Leave It Somewhere To Go
For my Gravity Falls piece, ryumarumg brought up an excellent point:
Hm. I like the beginning, builds a bit of suspense. I expected the brass to kick in sooner, but after listening to the whole thing I realized that it would have made the song feel much shorter and less full. Nice use of the strings for the main melody, too!
Here’s my thoughts on that:
Frank Sinatra always told Nelson Riddle to hold back on the brass in his arrangements because his thinking was to “leave the song somewhere to go”. It’s part of why Nelson Riddle is one of my favorite big band arrangers. He knew what he could do, but he teased the listener, push-pulled, and had a full bag of tricks that never got old because he sprinkled them in rather than beat you over the head with it.

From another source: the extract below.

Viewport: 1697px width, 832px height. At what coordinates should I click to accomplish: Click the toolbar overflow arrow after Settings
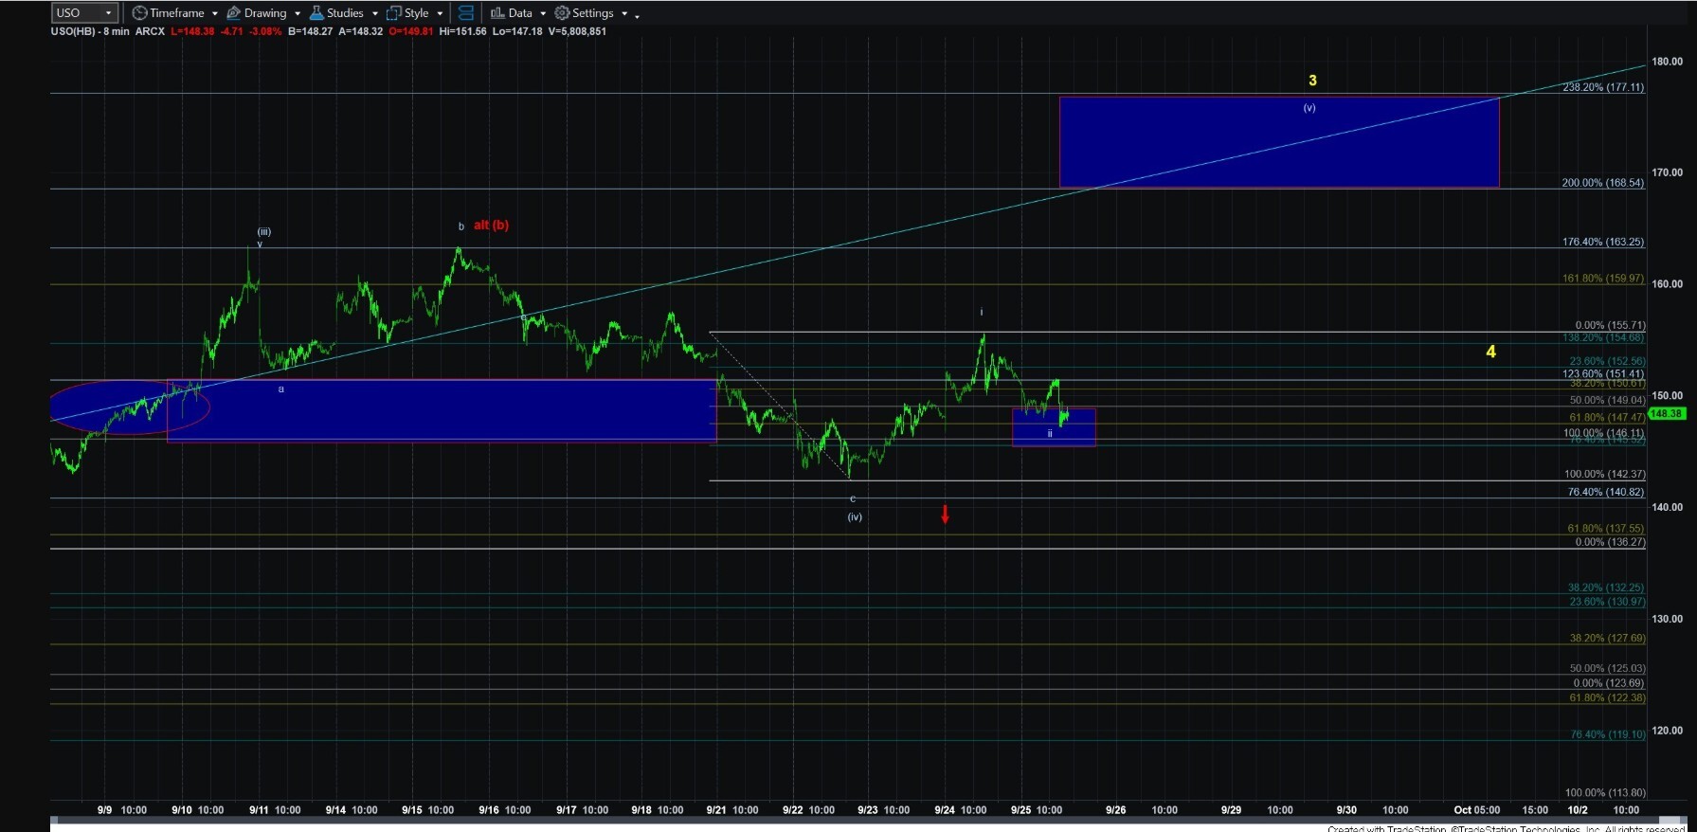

To understand my style more, all you have to do is look at Daniel Kahneman’s TED Talk. The way things end matter more than the beginning or the middle. Almost our entire memory and/or rating of something is determined by the emotion that it left us, rather than what we experienced in full. For example, Transformers 5 could be the most boring movie ever, but if the final 20 minutes are amazing then we’ll say the movie was “OK”. However, if the very first 20 minutes were amazing but the rest of the movie was the most boring movie ever then we’ll say “the movie was absolutely horrible.”.
I grew up loving Nelson Riddle and Frank Sinatra’s advice because I apply it to everything I do. Sure, a movie’s first scene should grab your attention, but if it’s all explosions all the time then it gets tiresome. The same with any “art”: a book, a painter’s catalog, a chef’s dish, or even making love. You have to slowly build up on the intensity while making the entirety as perfect as possible. But if the final and last impression isn’t memorable, then anything that came before it is lost.
It’s said that the secret to a memorable piece of art is to make a good beginning, a good middle, and a good ending. But one thing I’ll add to that is to make the ending a lasting impression, because that’s what an audience subconciously weighs their opinions on.
Although some people dislike my arranging style, it’s about tension and release - to the point that you’re anxious to see where the road leads how it will progress.